Court of Appeals of Georgia
May 22, 2002
566 S.E.2d 325 (Ga. Ct. App. 2002)

Summary

holding that arrest by a police officer outside of his jurisdiction is not an illegal arrest if the arrest could have been properly carried out by a private person under the citizen's arrest statute

Summary of this case from Baker v. Moskau

Opinion

A02A0138.

DECIDED: MAY 22, 2002

Motion to suppress. Greene Superior Court. Before Judge George.

Fredric D. Bright, District Attorney, Wilson B. Mitcham, Jr., Assistant District Attorney, for appellant.

Guy J. Notte, for appellant.


In this appeal in a prosecution for violation of the Georgia Controlled Substances Act, we must consider the effect of a police officer's failure to maintain certification under the Georgia Police Officer Standards and Training (POST) statute. Appellees Anthro Pinckney and Stephanie Stewart obtained an order from the trial court suppressing the contraband found in a search of Pinckney's vehicle. They successfully argued to the trial court that one arresting officer's failure to maintain current POST credentials rendered their arrests and the subsequent search of Pinckney's automobile invalid. We disagree and reverse.

Darren Dixon was a passenger in Pinckney's vehicle and was arrested at the same time, but he is not a party to this appeal.

The parties stipulated that Greene County Sheriff's Deputy Daryl Watts, who signed the incident report and two of the three arrest warrants, had failed to complete his training hours for POST certification, although he was not notified that his arrest powers were suspended until after this incident. During the evening of November 15, 1999, Watts and Greene County Sheriff's Deputy Roland were in Watts's patrol car and operating a radar installation on a bridge over Interstate 20. They clocked a gold or brown Honda Accord traveling 86 miles per hour in a 70 miles per hour zone and stopped the vehicle. Roland filled out the paperwork and wrote the ticket while Watts spoke with the driver of the car, identified as Pinckney. Watts obtained verbal consent to search the car and did so while Roland conversed with Pinckney. During that search, Watts detected a strong odor of marijuana in the rear seat and lowered the armrest. He then smelled a "stronger odor" of marijuana and observed a black trash bag behind the armrest in the trunk area. Upon tearing a small hole in the bag, he observed what he believed to be marijuana inside the bag. He then instructed Deputy Roland to handcuff the driver and passengers.

> _Goals_:
1. According to the court opinion, why did the trial court suppress the contraband found in Pinckney's vehicle? Answer in one to three sentences.
2. Write a continuation of the court opinion, starting after its final sentence about the handcuffing order.
The records have no part in this work.

> _Given records_:
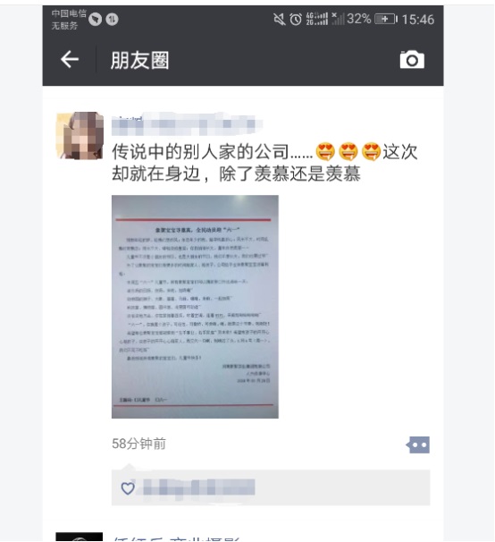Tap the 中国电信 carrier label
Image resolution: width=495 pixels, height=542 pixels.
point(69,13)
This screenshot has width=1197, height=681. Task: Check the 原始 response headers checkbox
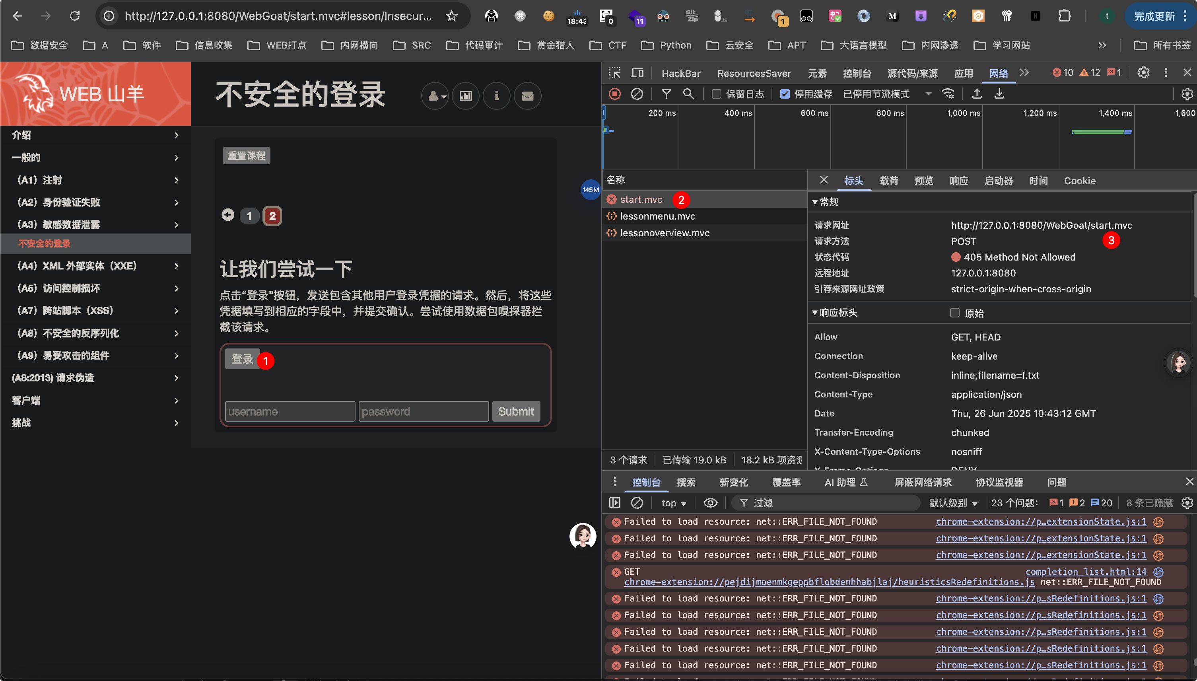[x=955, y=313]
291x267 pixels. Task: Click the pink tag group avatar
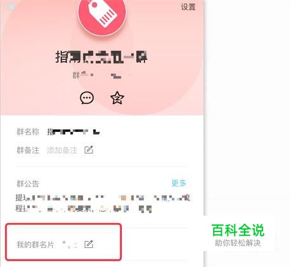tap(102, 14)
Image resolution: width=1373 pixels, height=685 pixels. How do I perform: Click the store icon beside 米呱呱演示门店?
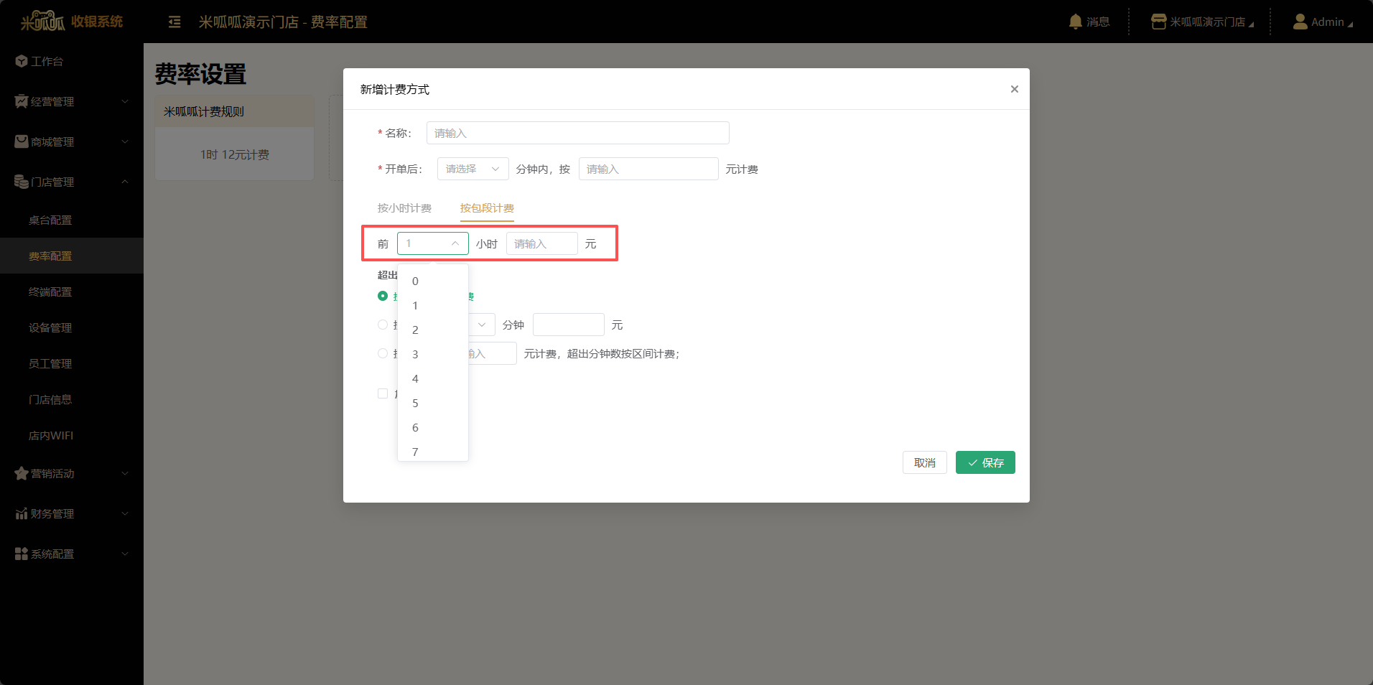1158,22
* * *
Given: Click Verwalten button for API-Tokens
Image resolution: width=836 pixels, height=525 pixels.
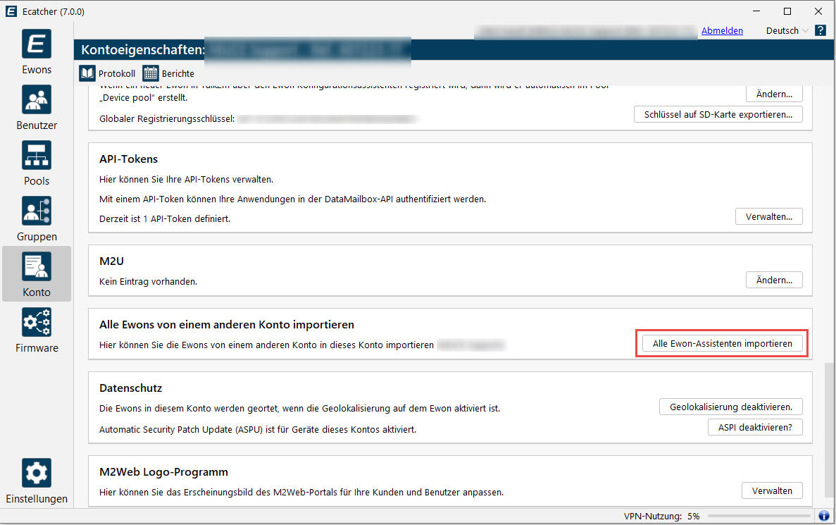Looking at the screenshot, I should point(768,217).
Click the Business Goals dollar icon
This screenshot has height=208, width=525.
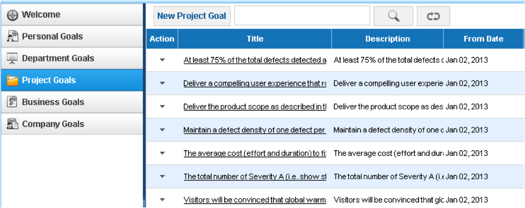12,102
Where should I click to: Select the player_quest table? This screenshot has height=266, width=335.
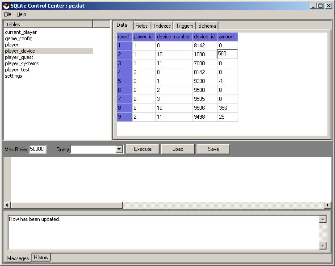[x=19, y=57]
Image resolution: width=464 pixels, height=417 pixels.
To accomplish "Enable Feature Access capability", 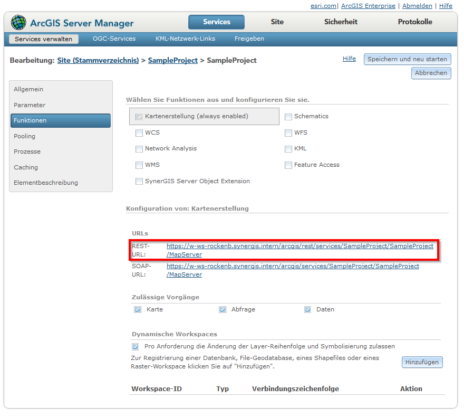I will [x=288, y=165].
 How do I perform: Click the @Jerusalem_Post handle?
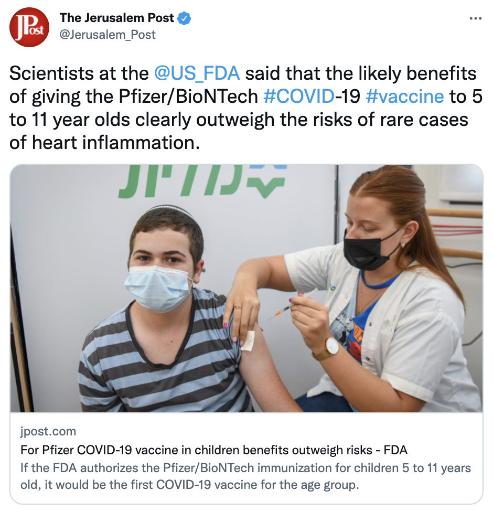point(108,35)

> _Outputs for the tasks_:
1. Pinckney and Stewart convinced the trial court that one arresting officer had failed to maintain current POST credentials. They argued that this made their arrests and the later search of Pinckney's automobile invalid.

2.
In ruling on the motion to suppress, the trial court placed great emphasis on the degree to which Deputy Roland, who was properly certified, participated in the arrest. Although Roland was equal in rank to Watts, was present throughout the arrest, prepared the paperwork, and took Pinckney into custody, the trial court concluded that he was acting under the direction of Watts throughout, which rendered the arrest improper despite Roland's valid certification. The question of whether the presence of another officer authorizes an arrest by an officer without POST certification has not been directly addressed by this court. But we need not reach this issue, because the trial court erred in failing to consider whether Watts's arrest was effective as a valid citizen's arrest, despite his lack of POST certification.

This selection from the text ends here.